▶ _Listed entries_:
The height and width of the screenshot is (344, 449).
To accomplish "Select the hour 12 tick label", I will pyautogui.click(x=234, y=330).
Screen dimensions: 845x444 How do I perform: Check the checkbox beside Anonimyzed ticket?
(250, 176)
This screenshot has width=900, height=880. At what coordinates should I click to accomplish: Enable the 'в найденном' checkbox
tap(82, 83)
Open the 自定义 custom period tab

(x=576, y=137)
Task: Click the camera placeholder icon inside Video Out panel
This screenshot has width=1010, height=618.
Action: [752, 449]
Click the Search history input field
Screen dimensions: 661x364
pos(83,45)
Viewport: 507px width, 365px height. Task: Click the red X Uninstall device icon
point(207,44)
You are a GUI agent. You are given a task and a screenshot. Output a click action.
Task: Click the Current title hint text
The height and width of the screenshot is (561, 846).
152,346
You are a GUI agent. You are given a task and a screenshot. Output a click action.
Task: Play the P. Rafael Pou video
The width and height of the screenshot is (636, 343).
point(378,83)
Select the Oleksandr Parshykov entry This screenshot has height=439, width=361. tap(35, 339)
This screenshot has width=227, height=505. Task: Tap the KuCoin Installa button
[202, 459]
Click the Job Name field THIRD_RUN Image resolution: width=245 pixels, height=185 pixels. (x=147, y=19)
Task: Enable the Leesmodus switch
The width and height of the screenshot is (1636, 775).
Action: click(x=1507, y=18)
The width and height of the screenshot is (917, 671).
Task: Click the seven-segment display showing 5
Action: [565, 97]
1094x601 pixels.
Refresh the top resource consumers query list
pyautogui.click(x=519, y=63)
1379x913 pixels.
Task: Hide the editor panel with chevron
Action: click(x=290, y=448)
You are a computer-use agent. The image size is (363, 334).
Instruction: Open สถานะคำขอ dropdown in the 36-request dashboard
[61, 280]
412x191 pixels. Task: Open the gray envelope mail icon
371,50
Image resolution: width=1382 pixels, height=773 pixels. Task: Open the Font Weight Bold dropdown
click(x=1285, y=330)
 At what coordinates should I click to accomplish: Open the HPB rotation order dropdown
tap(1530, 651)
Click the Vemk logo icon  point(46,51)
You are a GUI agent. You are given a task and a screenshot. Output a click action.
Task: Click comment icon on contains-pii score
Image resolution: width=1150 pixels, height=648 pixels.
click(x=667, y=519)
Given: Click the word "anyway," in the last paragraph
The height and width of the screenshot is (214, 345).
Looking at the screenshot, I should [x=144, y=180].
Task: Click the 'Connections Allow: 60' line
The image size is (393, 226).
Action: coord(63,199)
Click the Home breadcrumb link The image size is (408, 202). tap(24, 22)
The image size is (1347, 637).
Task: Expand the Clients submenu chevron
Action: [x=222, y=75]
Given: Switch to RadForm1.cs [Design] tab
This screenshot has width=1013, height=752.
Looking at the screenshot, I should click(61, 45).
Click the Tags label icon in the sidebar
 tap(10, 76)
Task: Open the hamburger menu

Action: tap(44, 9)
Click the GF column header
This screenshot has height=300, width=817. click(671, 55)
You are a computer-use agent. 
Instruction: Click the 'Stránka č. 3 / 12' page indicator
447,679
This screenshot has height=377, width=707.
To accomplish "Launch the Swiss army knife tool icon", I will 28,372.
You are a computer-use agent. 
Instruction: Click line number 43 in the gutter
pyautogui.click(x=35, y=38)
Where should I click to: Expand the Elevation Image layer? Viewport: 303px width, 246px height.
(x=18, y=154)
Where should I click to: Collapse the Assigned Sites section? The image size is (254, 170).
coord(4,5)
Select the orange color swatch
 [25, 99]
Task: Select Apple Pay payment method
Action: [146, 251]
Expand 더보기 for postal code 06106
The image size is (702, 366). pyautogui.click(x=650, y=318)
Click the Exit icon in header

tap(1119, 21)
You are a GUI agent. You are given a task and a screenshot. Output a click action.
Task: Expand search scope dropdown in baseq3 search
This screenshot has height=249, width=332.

▶ _What is being asked_:
Retype all of the lines above without any changes.

▶ _The solution_:
The height and width of the screenshot is (344, 449).
To accomplish "Select the hour 12 tick label", I will pyautogui.click(x=234, y=330).
Screen dimensions: 845x444 How do I perform: Check the checkbox beside Anonimyzed ticket?
(250, 176)
This screenshot has width=900, height=880. At what coordinates should I click to accomplish: Enable the 'в найденном' checkbox
tap(82, 83)
Open the 自定义 custom period tab

(x=576, y=137)
Task: Click the camera placeholder icon inside Video Out panel
This screenshot has width=1010, height=618.
Action: [752, 449]
Click the Search history input field
Screen dimensions: 661x364
pos(83,45)
Viewport: 507px width, 365px height. Task: Click the red X Uninstall device icon
point(207,44)
You are a GUI agent. You are given a task and a screenshot. Output a click action.
Task: Click the Current title hint text
The height and width of the screenshot is (561, 846).
152,346
You are a GUI agent. You are given a task and a screenshot. Output a click action.
Task: Play the P. Rafael Pou video
The width and height of the screenshot is (636, 343).
point(378,83)
Select the Oleksandr Parshykov entry This screenshot has height=439, width=361. tap(35, 339)
This screenshot has width=227, height=505. Task: Tap the KuCoin Installa button
[202, 459]
Click the Job Name field THIRD_RUN Image resolution: width=245 pixels, height=185 pixels. (x=147, y=19)
Task: Enable the Leesmodus switch
The width and height of the screenshot is (1636, 775).
Action: click(x=1507, y=18)
The width and height of the screenshot is (917, 671).
Task: Click the seven-segment display showing 5
Action: [565, 97]
1094x601 pixels.
Refresh the top resource consumers query list
pyautogui.click(x=519, y=63)
1379x913 pixels.
Task: Hide the editor panel with chevron
Action: click(x=290, y=448)
You are a computer-use agent. The image size is (363, 334).
Instruction: Open สถานะคำขอ dropdown in the 36-request dashboard
[61, 280]
412x191 pixels. Task: Open the gray envelope mail icon
371,50
Image resolution: width=1382 pixels, height=773 pixels. Task: Open the Font Weight Bold dropdown
click(x=1285, y=330)
 At what coordinates should I click to accomplish: Open the HPB rotation order dropdown
tap(1530, 651)
Click the Vemk logo icon  point(46,51)
You are a GUI agent. You are given a task and a screenshot. Output a click action.
Task: Click comment icon on contains-pii score
Image resolution: width=1150 pixels, height=648 pixels.
click(x=667, y=519)
Given: Click the word "anyway," in the last paragraph
The height and width of the screenshot is (214, 345).
Looking at the screenshot, I should [x=144, y=180].
Task: Click the 'Connections Allow: 60' line
The image size is (393, 226).
Action: coord(63,199)
Click the Home breadcrumb link The image size is (408, 202). tap(24, 22)
The image size is (1347, 637).
Task: Expand the Clients submenu chevron
Action: [x=222, y=75]
Given: Switch to RadForm1.cs [Design] tab
This screenshot has width=1013, height=752.
Looking at the screenshot, I should click(61, 45).
Click the Tags label icon in the sidebar
 tap(10, 76)
Task: Open the hamburger menu

Action: tap(44, 9)
Click the GF column header
This screenshot has height=300, width=817. click(671, 55)
You are a computer-use agent. 
Instruction: Click the 'Stránka č. 3 / 12' page indicator
447,679
This screenshot has height=377, width=707.
To accomplish "Launch the Swiss army knife tool icon", I will 28,372.
You are a computer-use agent. 
Instruction: Click line number 43 in the gutter
pyautogui.click(x=35, y=38)
Where should I click to: Expand the Elevation Image layer? Viewport: 303px width, 246px height.
(x=18, y=154)
Where should I click to: Collapse the Assigned Sites section? The image size is (254, 170).
coord(4,5)
Select the orange color swatch
 [25, 99]
Task: Select Apple Pay payment method
Action: [146, 251]
Expand 더보기 for postal code 06106
The image size is (702, 366). pyautogui.click(x=650, y=318)
Click the Exit icon in header

tap(1119, 21)
You are a GUI agent. You are given a task and a screenshot. Output a click action.
Task: Expand search scope dropdown in baseq3 search
This screenshot has height=249, width=332.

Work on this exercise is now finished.